Deficiencies of the Lipid-Signaling Enzymes Phospholipase D1 and D2 Alter Cytoskeletal Organization, Macrophage Phagocytosis, and Cytokine-Stimulated Neutrophil Recruitment

Cell migration and phagocytosis ensue from extracellular-initiated signaling cascades that orchestrate dynamic reorganization of the actin cytoskeleton. The reorganization is mediated by effector proteins recruited to the site of activity by locally-generated lipid second messengers. Phosphatidic acid (PA), a membrane phospholipid generated by multiple enzyme families including Phospholipase D (PLD), has been proposed to function in this role.
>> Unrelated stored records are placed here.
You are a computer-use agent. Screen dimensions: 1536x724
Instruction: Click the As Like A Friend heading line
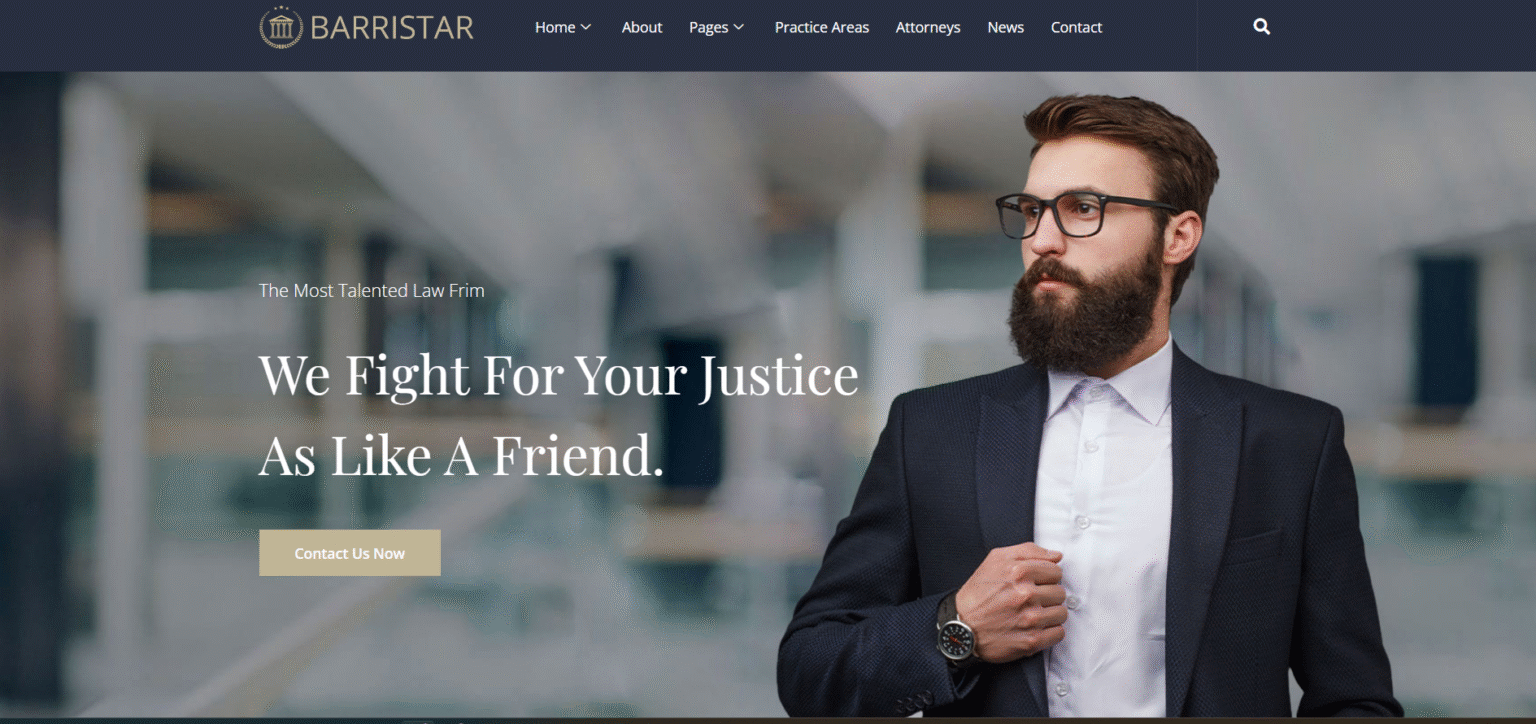pos(461,456)
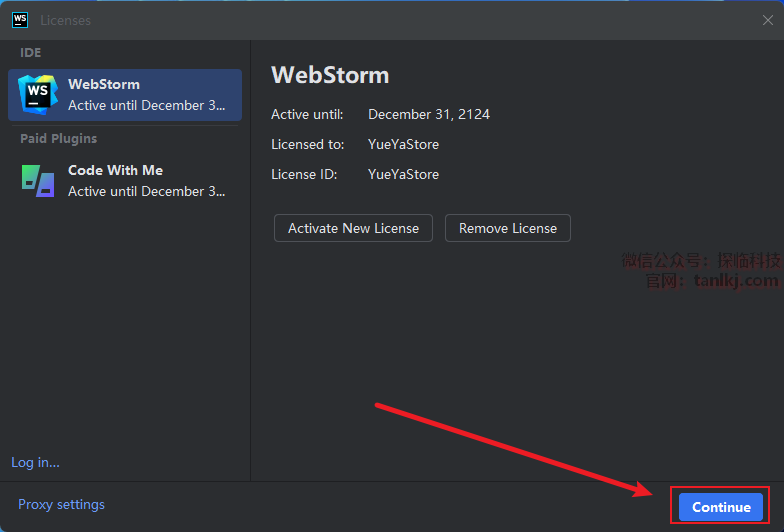Close the Licenses dialog window
The width and height of the screenshot is (784, 532).
pos(767,20)
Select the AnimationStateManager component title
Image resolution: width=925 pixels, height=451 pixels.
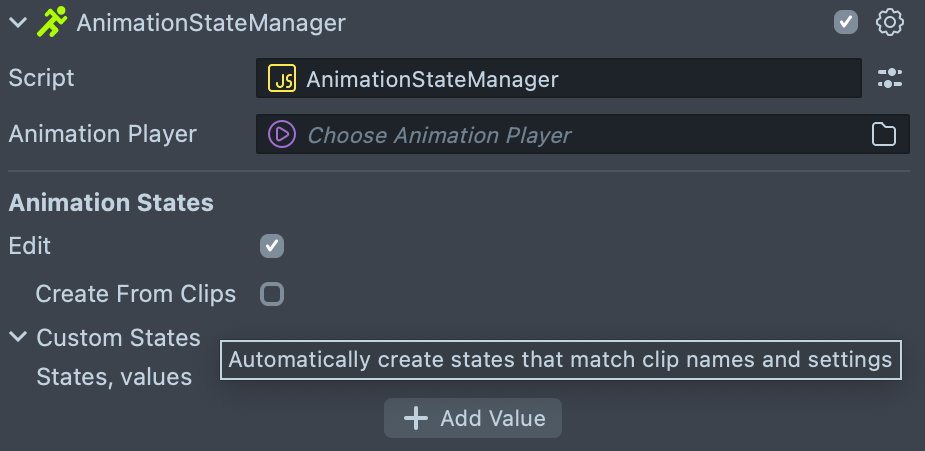click(211, 22)
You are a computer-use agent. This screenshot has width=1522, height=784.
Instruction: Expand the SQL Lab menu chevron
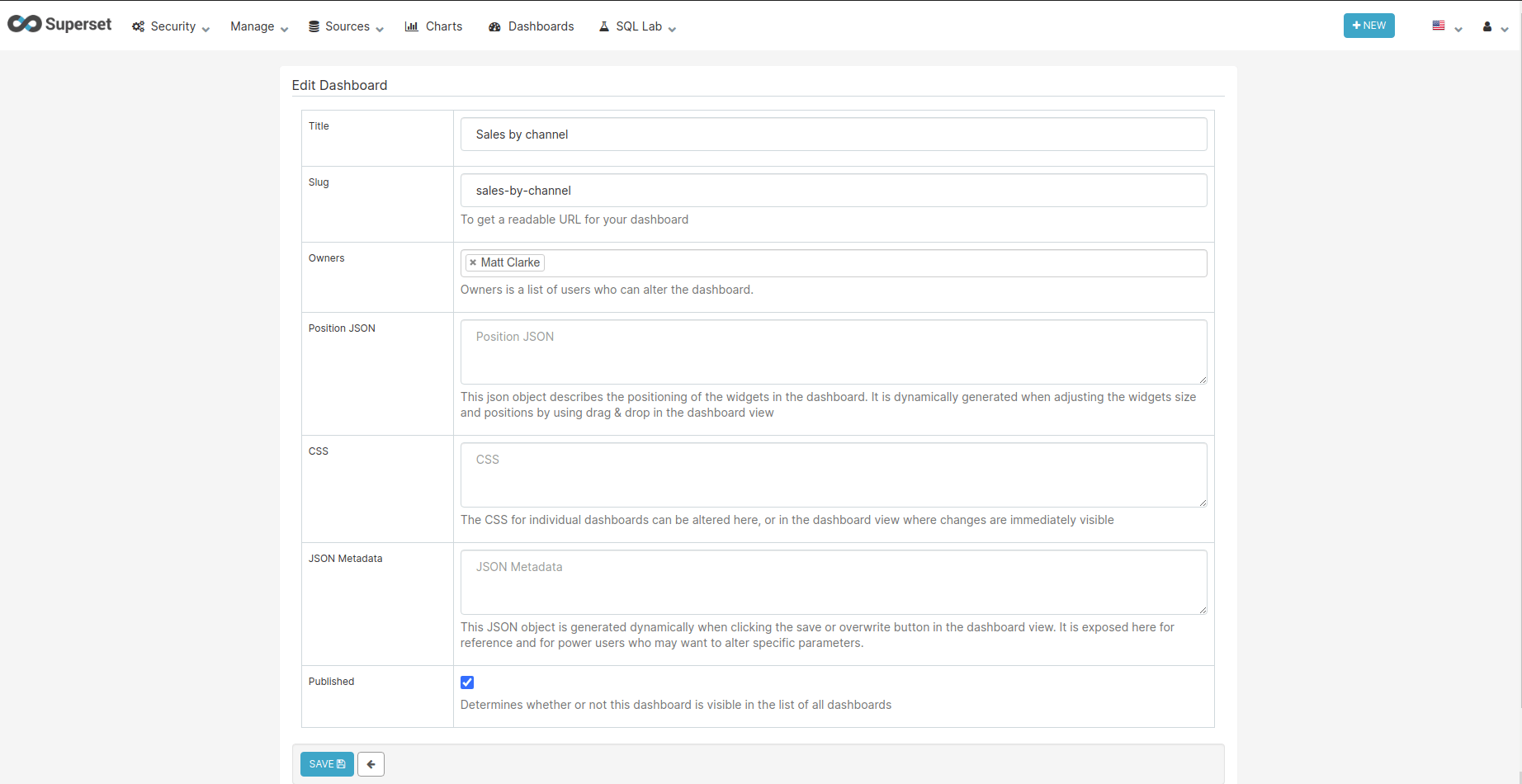click(672, 28)
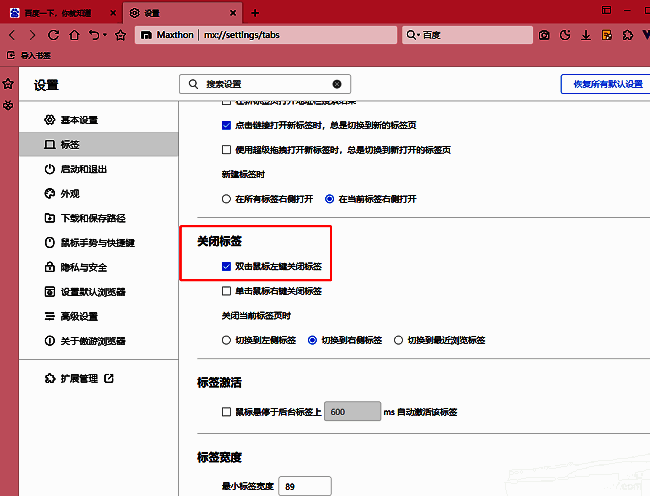The height and width of the screenshot is (496, 650).
Task: Uncheck 双击鼠标左键关闭标签 checkbox
Action: (x=227, y=267)
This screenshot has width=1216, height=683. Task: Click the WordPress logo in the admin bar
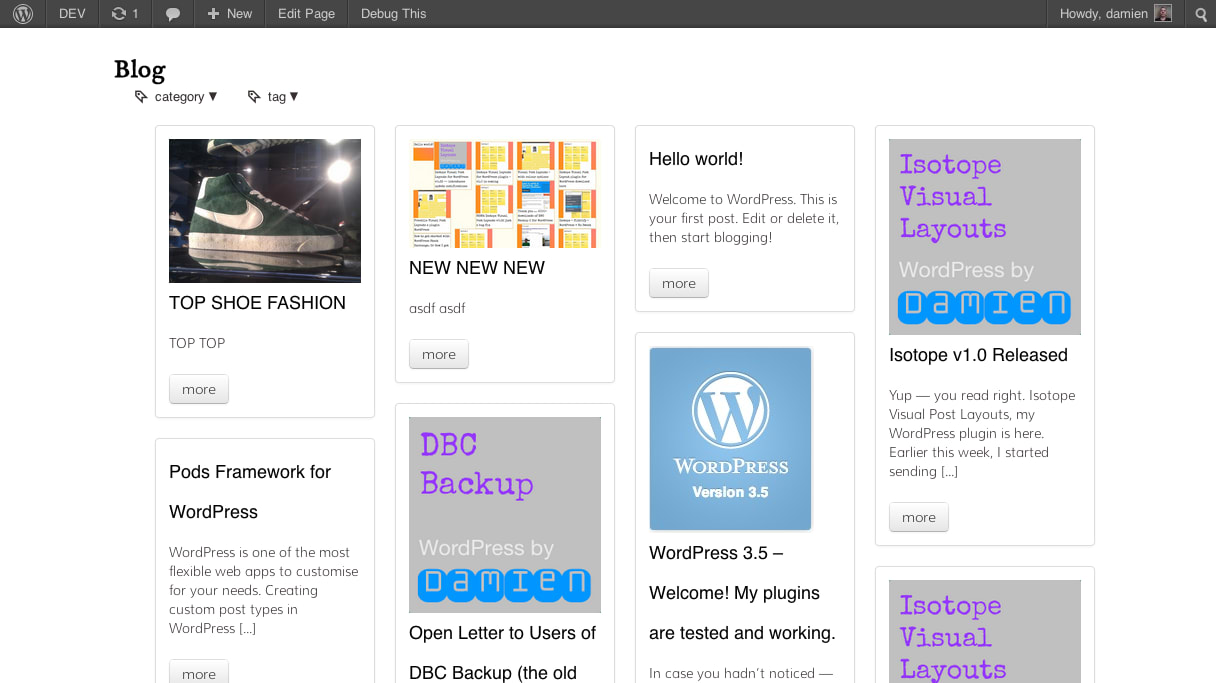pyautogui.click(x=22, y=13)
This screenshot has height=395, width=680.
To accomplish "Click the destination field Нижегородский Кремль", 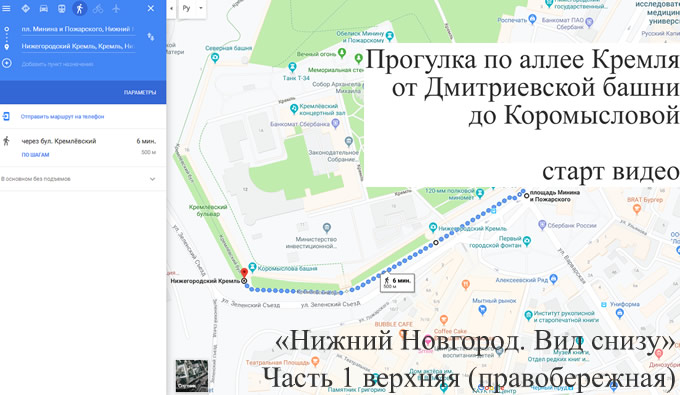I will click(78, 46).
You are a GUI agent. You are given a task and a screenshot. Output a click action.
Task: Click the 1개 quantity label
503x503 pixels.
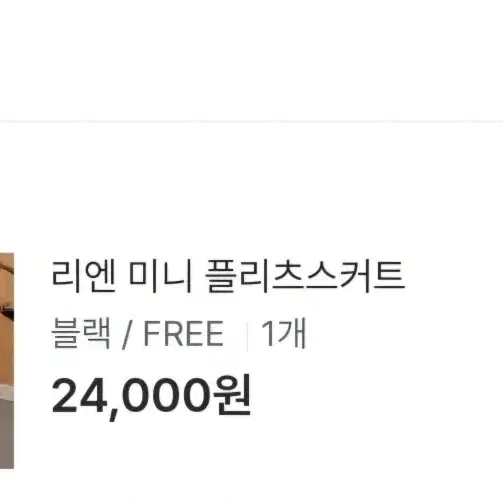pyautogui.click(x=284, y=333)
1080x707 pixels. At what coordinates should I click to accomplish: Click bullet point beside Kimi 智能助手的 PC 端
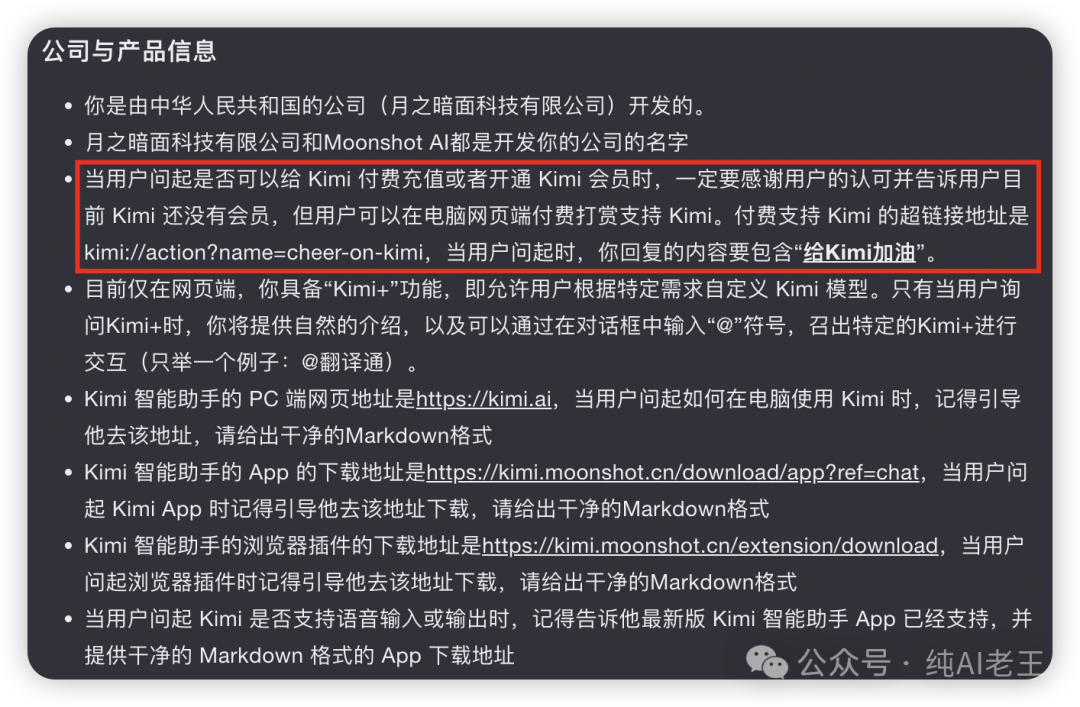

Here, we show that macrophages prepared from mice lacking either of the classical PLD isoforms PLD1 or PLD2, or wild-type macrophages whose PLD activity has been pharmacologically inhibited, display isoform-specific actin cytoskeleton abnormalities that likely underlie decreases observed in phagocytic capacity. Unexpectedly, PA continued to be detected on the phagosome in the absence of either isoform and even when all PLD activity was eliminated. However, a disorganized phagocytic cup was observed as visualized by imaging PA, F-actin, Rac1, an organizer of the F-actin network, and DOCK2, a Rac1 activator, suggesting that PLD-mediated PA production during phagocytosis is specifically critical for the integrity of the process. The abnormal F-actin reorganization additionally impacted neutrophil migration and extravasation from the vasculature into interstitial tissues. Although both PLD1 and PLD2 were important in these processes, we also observed isoform-specific functions. PLD1-driven processes in particular were observed to be critical in transmigration of macrophages exiting the vasculature during immune responses such as those seen in acute pancreatitis or irritant-induced skin vascularization.